> **Exercise objective**
In your answer, repeat each line of the data exactly.

> **Records provided**

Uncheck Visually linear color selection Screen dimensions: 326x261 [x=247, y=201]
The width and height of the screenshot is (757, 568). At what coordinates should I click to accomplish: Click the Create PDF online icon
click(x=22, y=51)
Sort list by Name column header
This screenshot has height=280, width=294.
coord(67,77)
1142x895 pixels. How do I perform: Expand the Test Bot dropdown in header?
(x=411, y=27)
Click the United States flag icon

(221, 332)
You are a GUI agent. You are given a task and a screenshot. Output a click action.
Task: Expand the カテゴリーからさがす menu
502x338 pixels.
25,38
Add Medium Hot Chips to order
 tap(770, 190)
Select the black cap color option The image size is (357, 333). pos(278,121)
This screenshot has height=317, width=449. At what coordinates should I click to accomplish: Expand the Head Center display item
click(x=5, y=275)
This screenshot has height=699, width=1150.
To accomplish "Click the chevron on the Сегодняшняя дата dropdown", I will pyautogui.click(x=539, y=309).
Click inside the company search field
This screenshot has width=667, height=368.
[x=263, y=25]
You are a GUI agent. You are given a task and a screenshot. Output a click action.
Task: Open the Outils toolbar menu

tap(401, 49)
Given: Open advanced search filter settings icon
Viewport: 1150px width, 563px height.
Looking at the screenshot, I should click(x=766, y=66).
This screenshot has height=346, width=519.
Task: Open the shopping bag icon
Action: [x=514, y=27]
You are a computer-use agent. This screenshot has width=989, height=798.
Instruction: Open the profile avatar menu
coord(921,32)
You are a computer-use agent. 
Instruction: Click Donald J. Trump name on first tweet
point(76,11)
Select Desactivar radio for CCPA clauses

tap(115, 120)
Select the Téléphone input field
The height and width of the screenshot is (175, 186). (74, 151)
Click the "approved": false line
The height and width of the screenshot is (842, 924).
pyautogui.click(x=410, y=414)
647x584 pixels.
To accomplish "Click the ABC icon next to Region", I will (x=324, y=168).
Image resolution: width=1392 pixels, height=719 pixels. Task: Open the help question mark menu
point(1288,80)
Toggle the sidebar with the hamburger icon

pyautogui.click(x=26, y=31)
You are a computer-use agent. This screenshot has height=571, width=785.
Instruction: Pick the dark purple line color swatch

> **Answer to this task**
Uncheck Visually linear color selection Screen dimensions: 326x261 [x=247, y=201]
The width and height of the screenshot is (757, 568). At what coordinates should I click to accomplish: Click the Create PDF online icon
click(x=22, y=51)
Sort list by Name column header
This screenshot has height=280, width=294.
coord(67,77)
1142x895 pixels. How do I perform: Expand the Test Bot dropdown in header?
(x=411, y=27)
Click the United States flag icon

(221, 332)
You are a GUI agent. You are given a task and a screenshot. Output a click action.
Task: Expand the カテゴリーからさがす menu
502x338 pixels.
25,38
Add Medium Hot Chips to order
 tap(770, 190)
Select the black cap color option The image size is (357, 333). pos(278,121)
This screenshot has height=317, width=449. At what coordinates should I click to accomplish: Expand the Head Center display item
click(x=5, y=275)
This screenshot has height=699, width=1150.
To accomplish "Click the chevron on the Сегодняшняя дата dropdown", I will pyautogui.click(x=539, y=309).
Click inside the company search field
This screenshot has width=667, height=368.
[x=263, y=25]
You are a GUI agent. You are given a task and a screenshot. Output a click action.
Task: Open the Outils toolbar menu

tap(401, 49)
Given: Open advanced search filter settings icon
Viewport: 1150px width, 563px height.
Looking at the screenshot, I should click(x=766, y=66).
This screenshot has height=346, width=519.
Task: Open the shopping bag icon
Action: [x=514, y=27]
You are a computer-use agent. This screenshot has width=989, height=798.
Instruction: Open the profile avatar menu
coord(921,32)
You are a computer-use agent. 
Instruction: Click Donald J. Trump name on first tweet
point(76,11)
Select Desactivar radio for CCPA clauses

tap(115, 120)
Select the Téléphone input field
The height and width of the screenshot is (175, 186). (74, 151)
Click the "approved": false line
The height and width of the screenshot is (842, 924).
pyautogui.click(x=410, y=414)
647x584 pixels.
To accomplish "Click the ABC icon next to Region", I will (x=324, y=168).
Image resolution: width=1392 pixels, height=719 pixels. Task: Open the help question mark menu
point(1288,80)
Toggle the sidebar with the hamburger icon

pyautogui.click(x=26, y=31)
You are a computer-use agent. This screenshot has height=571, width=785.
Instruction: Pick the dark purple line color swatch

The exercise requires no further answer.